Edsel learned of group of about 345 men and women from 13 nations (about 30 percent Americans and 20 percent Britons) who served in the Monuments, Fine Arts and Archives program of the Allied armies -- also known as the Monuments Men.
Many of these people were already serving in the military and asked to be transferred, Edsel said. Others were museum directors, curators, educators or just "people of good will" who wanted to see works of art protected.
In France alone, tens of thousands of works of art were confiscated by the Nazis from Jewish-owned art collections, according to the U.S. National Archives & Records Administration. In fact, "the first shipment of confiscated art objects sent to Germany from Paris required 30 rail cars. Among the first 53 paintings shipped to Hitler was Vermeer's 'Astronomer' from the Edouard de Rothschild collection, (which) today is in the Musée de Louvre in Paris," according to the agency.
Many of the Monuments Men have since died; those still living are in their 80s and 90s.
"Their service to the country is over, but their mission is not finished," Edsel said.
He founded the nonprofit organization Monuments Men Foundation for the Preservation of Art. "We're trying to continue their mission and preserve their legacy," Edsel said. In 2007, the foundation was awarded a National Humanities Medal by President Bush.
Also in 2007, Edsel worked with Texas state Rep. Kay Granger of Fort Worth to develop a Congressional Resolution formally honoring the Monuments Men.
"On June 6, 2007, the 63rd anniversary of D-Day, the 'Monuments Men' were recognized for their heroic and valiant efforts to locate, identify, catalogue, restore and repatriate priceless works of art and irreplaceable cultural artifacts during and after World War II," according to a press release about the resolution.
Edsel also collaborated with Lynn Nicholas, author of the book "The Rape of Europa," to make a documentary film by that name about the theft of European art by the Nazis. The film received critical acclaim.

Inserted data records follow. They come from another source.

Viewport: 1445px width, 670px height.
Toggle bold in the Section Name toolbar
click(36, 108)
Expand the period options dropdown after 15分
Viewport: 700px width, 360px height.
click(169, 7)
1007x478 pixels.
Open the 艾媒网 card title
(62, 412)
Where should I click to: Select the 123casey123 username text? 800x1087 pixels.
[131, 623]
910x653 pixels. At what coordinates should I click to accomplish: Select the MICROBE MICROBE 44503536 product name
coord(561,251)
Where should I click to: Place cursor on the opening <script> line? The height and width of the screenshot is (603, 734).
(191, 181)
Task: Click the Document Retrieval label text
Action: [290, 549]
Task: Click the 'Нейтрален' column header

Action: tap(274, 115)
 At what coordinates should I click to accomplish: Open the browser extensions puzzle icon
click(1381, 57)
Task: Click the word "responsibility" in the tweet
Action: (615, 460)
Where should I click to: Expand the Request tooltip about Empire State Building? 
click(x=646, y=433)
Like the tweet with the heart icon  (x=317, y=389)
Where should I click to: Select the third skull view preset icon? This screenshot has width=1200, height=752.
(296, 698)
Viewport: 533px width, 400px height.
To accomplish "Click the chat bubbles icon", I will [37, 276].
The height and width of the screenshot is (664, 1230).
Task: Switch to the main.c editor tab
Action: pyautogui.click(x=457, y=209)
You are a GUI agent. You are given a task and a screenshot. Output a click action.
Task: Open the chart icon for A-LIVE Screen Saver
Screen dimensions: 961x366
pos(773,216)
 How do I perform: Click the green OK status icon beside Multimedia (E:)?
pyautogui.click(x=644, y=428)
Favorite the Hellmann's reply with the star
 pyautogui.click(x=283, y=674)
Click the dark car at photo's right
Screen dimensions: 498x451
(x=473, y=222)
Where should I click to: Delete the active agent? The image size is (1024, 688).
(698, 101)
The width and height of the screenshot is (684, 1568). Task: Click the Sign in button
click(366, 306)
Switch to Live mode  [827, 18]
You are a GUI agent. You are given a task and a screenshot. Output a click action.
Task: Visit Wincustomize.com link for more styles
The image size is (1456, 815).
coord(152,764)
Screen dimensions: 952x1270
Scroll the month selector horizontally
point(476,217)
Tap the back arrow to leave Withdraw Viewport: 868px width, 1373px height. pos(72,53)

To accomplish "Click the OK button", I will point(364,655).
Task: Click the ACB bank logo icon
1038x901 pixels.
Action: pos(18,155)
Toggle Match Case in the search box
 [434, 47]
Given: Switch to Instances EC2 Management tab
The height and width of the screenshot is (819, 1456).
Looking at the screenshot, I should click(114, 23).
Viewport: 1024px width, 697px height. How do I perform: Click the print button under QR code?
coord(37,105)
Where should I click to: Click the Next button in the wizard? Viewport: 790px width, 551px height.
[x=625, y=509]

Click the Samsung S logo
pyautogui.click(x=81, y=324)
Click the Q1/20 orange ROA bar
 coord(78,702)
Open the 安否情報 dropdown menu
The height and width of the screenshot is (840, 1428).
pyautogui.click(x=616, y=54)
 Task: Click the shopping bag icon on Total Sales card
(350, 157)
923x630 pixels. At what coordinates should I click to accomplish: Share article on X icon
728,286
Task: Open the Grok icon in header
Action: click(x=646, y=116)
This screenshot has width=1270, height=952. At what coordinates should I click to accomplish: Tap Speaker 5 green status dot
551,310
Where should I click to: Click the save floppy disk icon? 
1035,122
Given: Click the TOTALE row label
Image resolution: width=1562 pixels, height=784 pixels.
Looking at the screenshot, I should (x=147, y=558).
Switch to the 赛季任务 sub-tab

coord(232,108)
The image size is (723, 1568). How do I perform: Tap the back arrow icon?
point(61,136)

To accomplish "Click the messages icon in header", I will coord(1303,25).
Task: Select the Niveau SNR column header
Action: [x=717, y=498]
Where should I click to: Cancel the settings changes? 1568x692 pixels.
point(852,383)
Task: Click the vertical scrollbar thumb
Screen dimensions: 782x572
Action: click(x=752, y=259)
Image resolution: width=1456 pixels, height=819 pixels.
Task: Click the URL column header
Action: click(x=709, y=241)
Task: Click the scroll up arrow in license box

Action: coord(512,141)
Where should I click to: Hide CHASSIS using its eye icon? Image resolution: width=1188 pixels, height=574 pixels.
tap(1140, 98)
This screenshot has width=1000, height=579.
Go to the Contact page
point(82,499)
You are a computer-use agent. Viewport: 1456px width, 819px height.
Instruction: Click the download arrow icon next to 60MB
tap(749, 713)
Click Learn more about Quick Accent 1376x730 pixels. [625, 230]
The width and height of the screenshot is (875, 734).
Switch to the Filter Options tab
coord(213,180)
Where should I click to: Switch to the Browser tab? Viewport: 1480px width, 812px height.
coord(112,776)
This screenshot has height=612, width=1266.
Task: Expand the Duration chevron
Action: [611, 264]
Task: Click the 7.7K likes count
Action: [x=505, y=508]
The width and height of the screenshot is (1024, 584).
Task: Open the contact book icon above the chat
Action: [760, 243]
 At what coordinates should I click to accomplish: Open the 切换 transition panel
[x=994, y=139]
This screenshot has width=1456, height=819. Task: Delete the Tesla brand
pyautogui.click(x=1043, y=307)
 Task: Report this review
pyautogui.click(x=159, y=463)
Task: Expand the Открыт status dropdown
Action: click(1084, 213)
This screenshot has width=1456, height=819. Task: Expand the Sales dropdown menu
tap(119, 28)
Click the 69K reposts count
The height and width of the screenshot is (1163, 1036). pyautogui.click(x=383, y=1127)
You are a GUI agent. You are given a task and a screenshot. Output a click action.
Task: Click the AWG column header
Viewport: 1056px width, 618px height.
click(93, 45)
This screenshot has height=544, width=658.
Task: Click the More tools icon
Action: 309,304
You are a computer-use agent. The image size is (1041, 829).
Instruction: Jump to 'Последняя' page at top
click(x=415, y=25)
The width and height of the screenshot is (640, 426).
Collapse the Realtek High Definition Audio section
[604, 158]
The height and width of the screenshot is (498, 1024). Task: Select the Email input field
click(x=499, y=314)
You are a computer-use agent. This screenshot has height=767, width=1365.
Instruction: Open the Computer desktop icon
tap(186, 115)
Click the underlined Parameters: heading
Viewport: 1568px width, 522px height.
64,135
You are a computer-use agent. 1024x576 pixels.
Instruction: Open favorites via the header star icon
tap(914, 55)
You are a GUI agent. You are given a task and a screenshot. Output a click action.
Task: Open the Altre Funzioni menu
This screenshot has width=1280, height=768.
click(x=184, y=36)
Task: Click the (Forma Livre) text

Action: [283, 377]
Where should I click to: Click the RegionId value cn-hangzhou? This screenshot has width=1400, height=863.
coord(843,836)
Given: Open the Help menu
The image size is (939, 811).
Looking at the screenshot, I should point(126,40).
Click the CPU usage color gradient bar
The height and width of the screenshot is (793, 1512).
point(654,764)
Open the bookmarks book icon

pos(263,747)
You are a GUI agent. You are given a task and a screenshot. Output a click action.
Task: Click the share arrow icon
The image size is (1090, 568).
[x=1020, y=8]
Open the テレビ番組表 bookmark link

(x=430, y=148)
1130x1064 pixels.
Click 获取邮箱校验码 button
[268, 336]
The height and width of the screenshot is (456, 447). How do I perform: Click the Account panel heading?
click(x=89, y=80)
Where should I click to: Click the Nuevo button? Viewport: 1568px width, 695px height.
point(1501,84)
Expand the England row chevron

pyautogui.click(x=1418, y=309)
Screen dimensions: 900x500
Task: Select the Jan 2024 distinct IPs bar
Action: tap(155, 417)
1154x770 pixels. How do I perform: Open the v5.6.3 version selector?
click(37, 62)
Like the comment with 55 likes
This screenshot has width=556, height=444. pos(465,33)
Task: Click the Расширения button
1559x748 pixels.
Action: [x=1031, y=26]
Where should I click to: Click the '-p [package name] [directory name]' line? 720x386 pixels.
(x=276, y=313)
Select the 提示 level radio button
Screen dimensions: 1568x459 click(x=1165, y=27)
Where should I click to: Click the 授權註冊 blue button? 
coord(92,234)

A highlight of Edsel's work has been the discovery of two leather-bound photo albums that documented art that had been looted by the Nazis during the war. They were intended to keep Hitler appraised of their work and let him pick out pieces for his Fürher Museum.
Edsel worked with the heirs of the albums to acquire them and donate them to the National Archives. Several dozen such albums are in existence.
El Pasoan Alyn Brown Morton, a former commissioner on the Texas Commission for the Arts, first heard Edsel speak in Austin at a private event and said she was excited to hear he was coming to El Paso.
"I'm really looking forward to hearing him speak again. I want to hear more about the project. For example, I want to know how the Monuments Men were able to get together and hide these works of art. It's just amazing," she said.
Brown Morton said she has told many people about the work of the Monuments Men and has given Edsel's book to several people as gifts.
Edsel said he's excited about his trip to El Paso and the opportunity to spread his message.
"I've gone through a tremendous sacrifice to get this story out. I've spent my life savings doing this," he said.
He's working on an educational program and DVD about the Monuments Men.
"I want to put that in schools and libraries everywhere," he said. "I know I want my kids to know that story and the heroic aspect of World War II.
"It's not about beating people over the head with this; it's just about telling the amazing stories of these people."